What Goodfellas got right about garlic

Taste

“It’s one of the most iconic scenes in one of the greatest movies in American history, and it has almost nothing to do with the rest of the plot,” writes Jason Diamond. “It’s mob capo Paulie Cicero, played by the late Paul Sorvino. He’s in a minimum-security prison with the rest of the wise guys. They’ve bribed the guards so they can have all the stuff they need for a proper Italian dinner, which they are about to cook themselves: Vinnie’s making the tomato sauce, his meatballs a mixture of veal, beef, pork, and too many onions; Johnny Dio’s cooking T-bones in a pan over a portable electric burner; then Henry Hill, played by Ray Liotta, shows up with fresh Italian loaves, prosciutto, salami, and a bottle of J&B Scotch. There’s some Bobby Darin playing, and, most importantly, they’re using Paulie’s system for slicing garlic in a seemingly knife-free environment ‘so thin that it used to liquefy in the pan with just a little oil,’” Liotta’s Hill says in a voiceover, adding, ‘It’s a very good system.’”


Farmers are welcome, if they follow the rules

The New York Times

“As Europe looks for ways to balance what can be the competing demands of limiting the effects of extreme weather with producing enough affordable food, the Doode Bemde nature preserve, its supporters say, shows an innovative way to work toward achieving both goals. The idea for this preserve, set in an unassuming corner of Flanders, the Dutch-speaking region of Belgium, was dreamed up in the 1980s by a group of idealistic conservationists who came to the local village of Neerijse with a daunting task: convincing farmers to sell their land,” write Monika Pronczuk and Koba Ryckewaert. “If the farmers would agree to sell their land, they would be allowed to use the nature preserve, but with conditions: They could let their cows graze there. They could continue to farm specific plots. And they could cut grass to make hay — but only at specific times. They would also have to swear off pesticides and use only natural fertilizer.”

The USDA’s wondrous fruit watercolors

Aeon (video)

“As agriculture in the United States transformed from domestic and local to industrial and national, in 1886 the US Department of Agriculture (USDA) embarked on an ambitious project. To help fruit cultivators protect and profit from their innovations, the agency hired illustrators to recreate images of newly developed varieties of fruits and nuts, capturing the colours, textures and shapes of each in intricate detail. By the programme’s end in 1942, more than 7,500 unique, and often beautiful, images had been produced.
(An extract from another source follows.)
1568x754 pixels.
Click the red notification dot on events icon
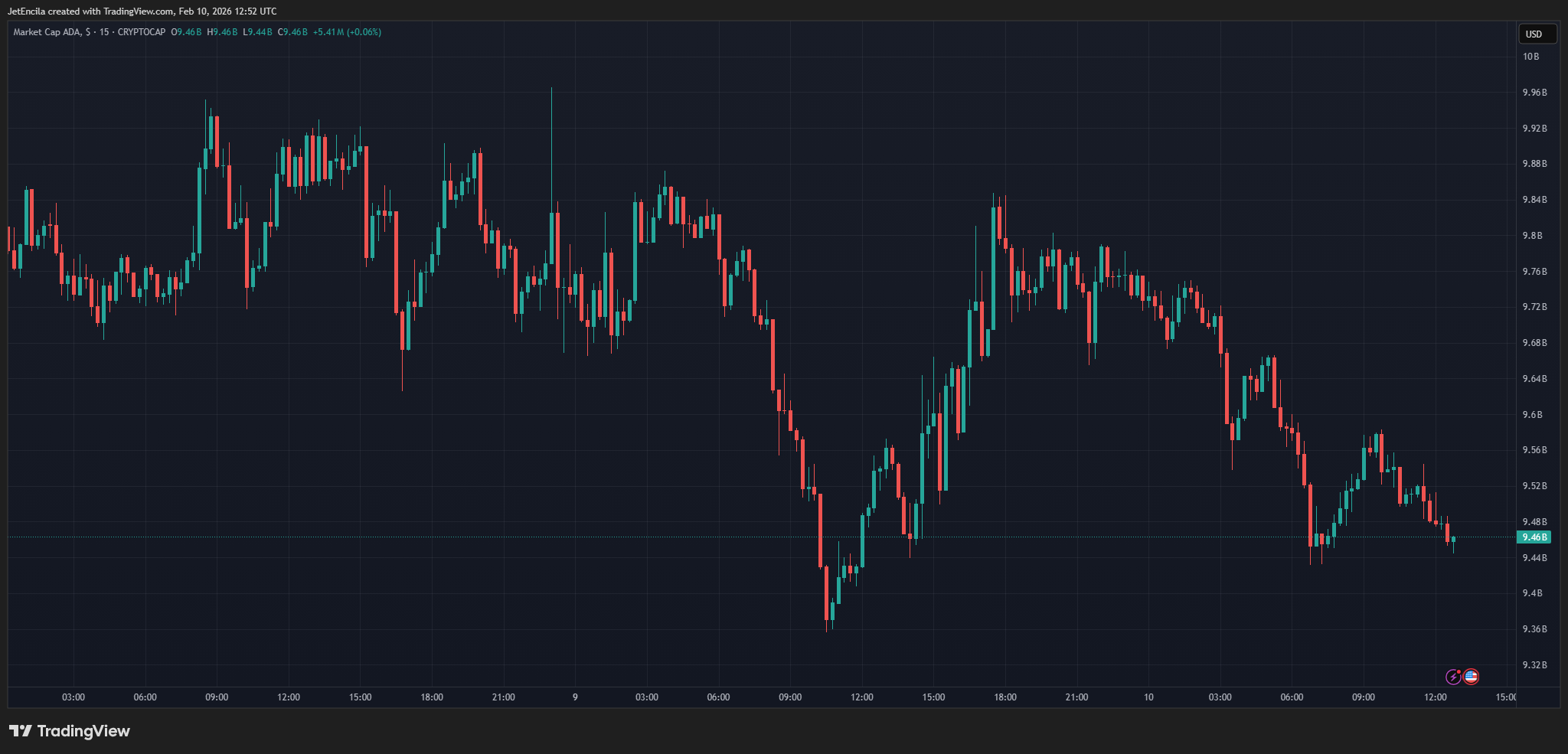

In his short film, the Toronto-based filmmaker Sebastian Ko provides a lively flipbook tour through the USDA ‘Pomological Watercolor Collection’ to explore its history and legacy.”ere ain’t no mullet, your belly’s pinching your backbone.’”


A growing fungal threat to farmworkers

Scientific American

“Farmworkers in California’s Central Valley know that when the tule fog settles over the ground after a heavy rain, some of them are about to get sick,” writes Ashli Blow. “Within a few weeks of the dense fog’s arrival, many of the laborers grow tired and develop headaches and fevers. Each time, those who have evaded illness wonder whether they will be next. Experienced farmworkers expect this affliction, but when Rosalinda Guillen arrived from Washington State 25 years ago, she had never seen anything like it. She watched, helpless, as other farmworkers coughed and tried to catch their breath. That was the first time Guillen, a seasonal farmworker and agricultural justice leader, heard the term ‘Valley fever.’”
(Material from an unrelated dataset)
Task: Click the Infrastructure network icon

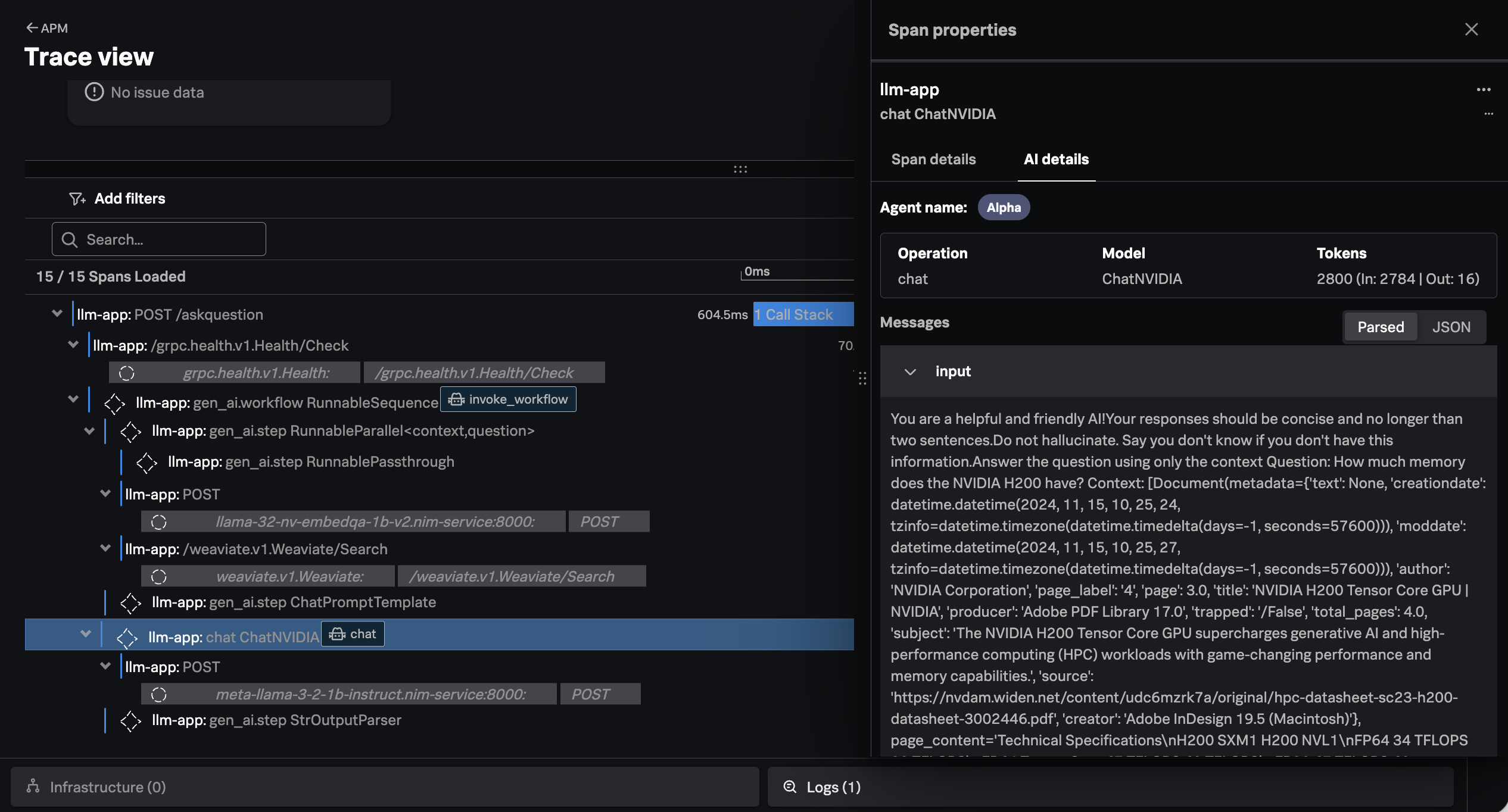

The nectar of the gods is coming to a bar near you

Smithsonian Magazine

“Mead is believed to be the world’s oldest alcoholic refreshment, possibly predating the advent of beer and wine—not by centuries but by three or four millennia,” writes Chris Klimek. “‘The first time a beehive got flooded by rainwater, there was naturally occurring mead,’ Greg Heller-LaBelle, president of the American Mead Makers Association, told me … Gradually, beer and wine displaced it, not least because grain and grapes are on the whole less expensive to source than honey. There’s no single explanation for mead’s dramatic re-emergence over the last decade or so, but a renewed cultural interest in Norse mythology, and of fantasy stories derived from it, is likely a contributing factor. If you want to credit Game of Thrones, HBO’s hugely popular series adapted from George R.R. Martin’s fantasy novels, in which characters enjoy a ceremonial horn of mead, the timing works out—the show first aired in April 2011, when the number of commercial meaderies operating in the United States was shy of 200. Today, there are at least 480.”